A Word on Perfection

One of the most common problems that I've encountered in ordination and consecration papers is referring to Matthew 5:48 ("Be perfect as your Father in heaven is perfect.") and concluding that Jesus is calling us to be holy as God is holy (which admittedly is what the OT says in Leviticus 11:44-45; 19:2; 20:26).

However, this conclusion takes the verse out of its immediate context (another common problem in the papers I've read). The immediate context is Matthew 5:43-48 ("love your enemies ...").

While I believe that the whole Sermon on the Mount exhorts the hearer to a higher moral standard, we commonly misunderstand what the NT says about perfection. Teleios, the word translated in Matt. 5:48 as "perfect", is frequently translated elsewhere in the NT as "whole", "complete" or "mature." We beat ourselves up when we are less than perfect, when I believe that God wants us to be mature! (The difference is this: neither children nor adults are perfect, but adults go back and try to rectify their mistakes; children don't!) If we translate Matt. 5:48 as "mature" instead of "perfect", I assert that what Jesus is saying in Matt 5:43-48 is something like, "You have heard it said, 'Love your neighbor and hate your enemy,' but I say to you, 'Grow up! Love your enemy and pray for those that persecute you. Even a child can love those who love him first."

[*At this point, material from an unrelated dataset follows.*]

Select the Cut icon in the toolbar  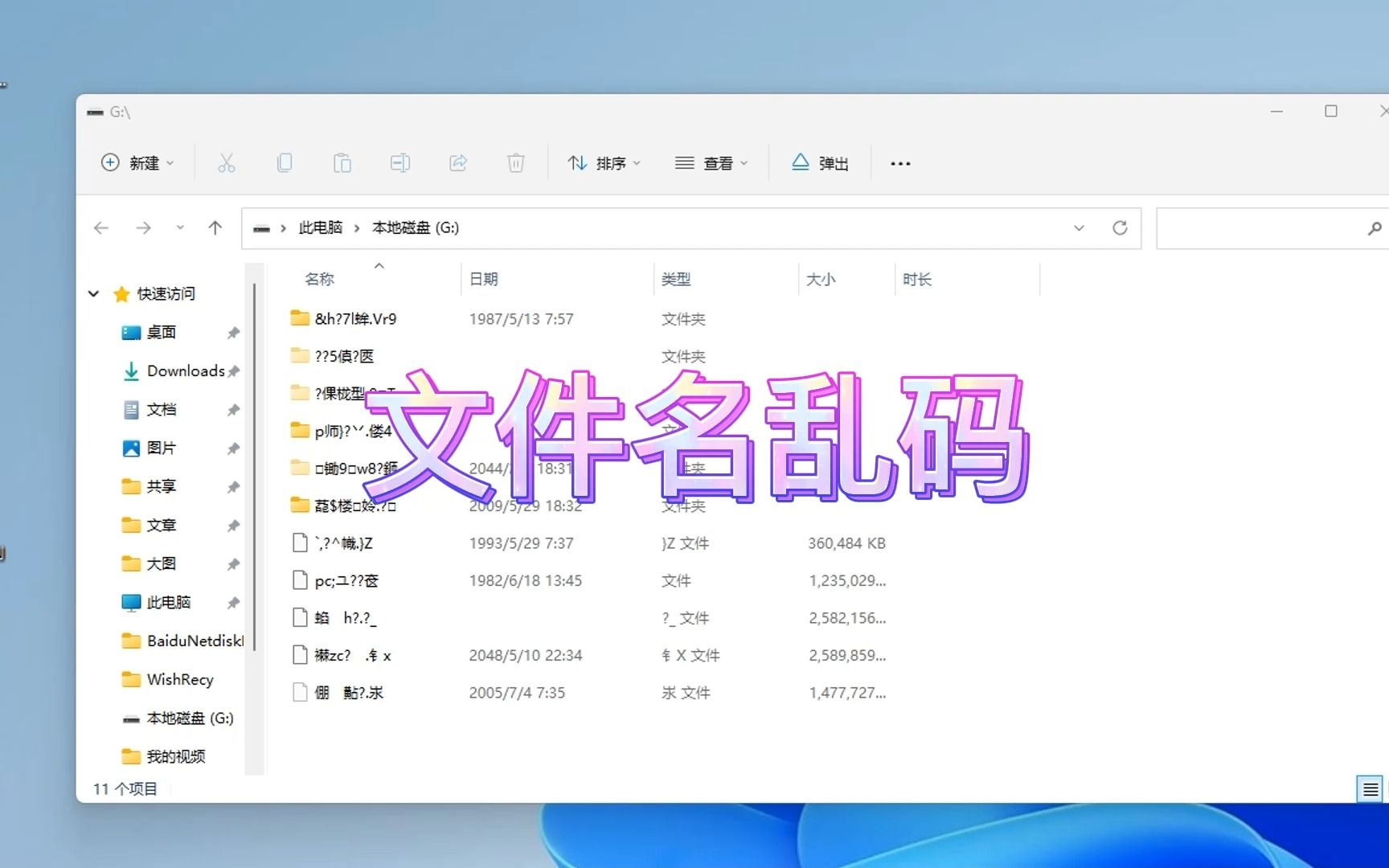(x=227, y=162)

I preached a sermon on exactly this two years ago: "The Gospel of Baseball: We Did Everything Right but Win" in which I said our idea of perfection is like the Red Sox going 162-0. (God's idea of perfection--i.e. maturity--is something more like the Red Sox going 108-54. A team that does that is playing smart baseball. Such a team will still stumble, but they will adjust, correct, and get back on track.)